New York is an atypical race on the world road-racing circuit. It is one of the few marathons, and the only one in the World Marathon Majors Series (bar the championships, of course) which doesn’t lavish the elite-runners with the luxury of pacemakers and combined with the undulating gradient of the course, the New York Marathon tends to play to the advantage of the tactically astute runner.

The pre-race favourite in the women’s division in 2011 Mary Keitany could have done with a dollop of the racing know-how of an athlete like Edna Kiplagat or Catherine Ndereba as she admitted afterwards she ‘was not thinking’ after her outrageous start almost certainly cost her the victory.

Having won the London Marathon in the spring in a sub-2:20 time, Keitany was slated as many people’s pre-race favourites. In their pre-race preview, letsrun.com stated ‘the women’s race is Keitany’s to lose’ and while over-confidence might not be readily associated with the timidly-spoken Kenyan, maybe she was guilty of this? She was unrelenting in the first-half, passing through 10km in 31:53, 20km in 1:04:21 and halfway in 1:07:56.

New York isn’t a compatible course for a time-trail, as Keitany was soon to find out, but these splits would be ambitious on any course as she was six-seconds inside Paula Radcliffe’s revered world record-pace at the halfway point.

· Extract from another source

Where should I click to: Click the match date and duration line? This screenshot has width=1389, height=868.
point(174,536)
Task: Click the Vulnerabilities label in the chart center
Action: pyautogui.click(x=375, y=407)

The second group, comprised of team-mates Firehiwot Dado and Buzunesh Deba from Ethiopia, didn’t make immediate inroads into Keitany’s lead as their pre-race plan surely didn’t consist of passing through halfway in course-record pace at 1:10:13. Both were running a long way inside their respective PBs on an uncompromising course and inevitably, they also began to slow.

Further up the road though, Keitany was coming to a halt. She didn’t wilt immediately but her 5km split between 30-35km fell the wrong side of 18-minutes and her 1:19 lead rapidly evaporated. It would be wrong to say Dado and Deba were making a deliberate bid to close Keitany down as their pace was also slowing but a 5km split of 18:44 between 35-40km showed Keitany had got her race tactics horribly wrong.

To her credit, Keitany did come back to the leaders after being hauled in but her resistance was soon broken after being dropped the second time. An Ethiopian 1-2 looked a certainty and Dado narrowly prevailed ahead of New York resident Deba, 2:23:15 to 2:23:19, with Keitany third In 2:23:38.

After a contrasting 2012 season where she retained her London Marathon title before finishing out of the medals at the Olympic Games on a slightly different course a few months later, Keitany has been out of action this year through maternity leave. A third London Marathon title appears the immediate goal and the New York Marathon will surely feature in her plans in the not too distant future.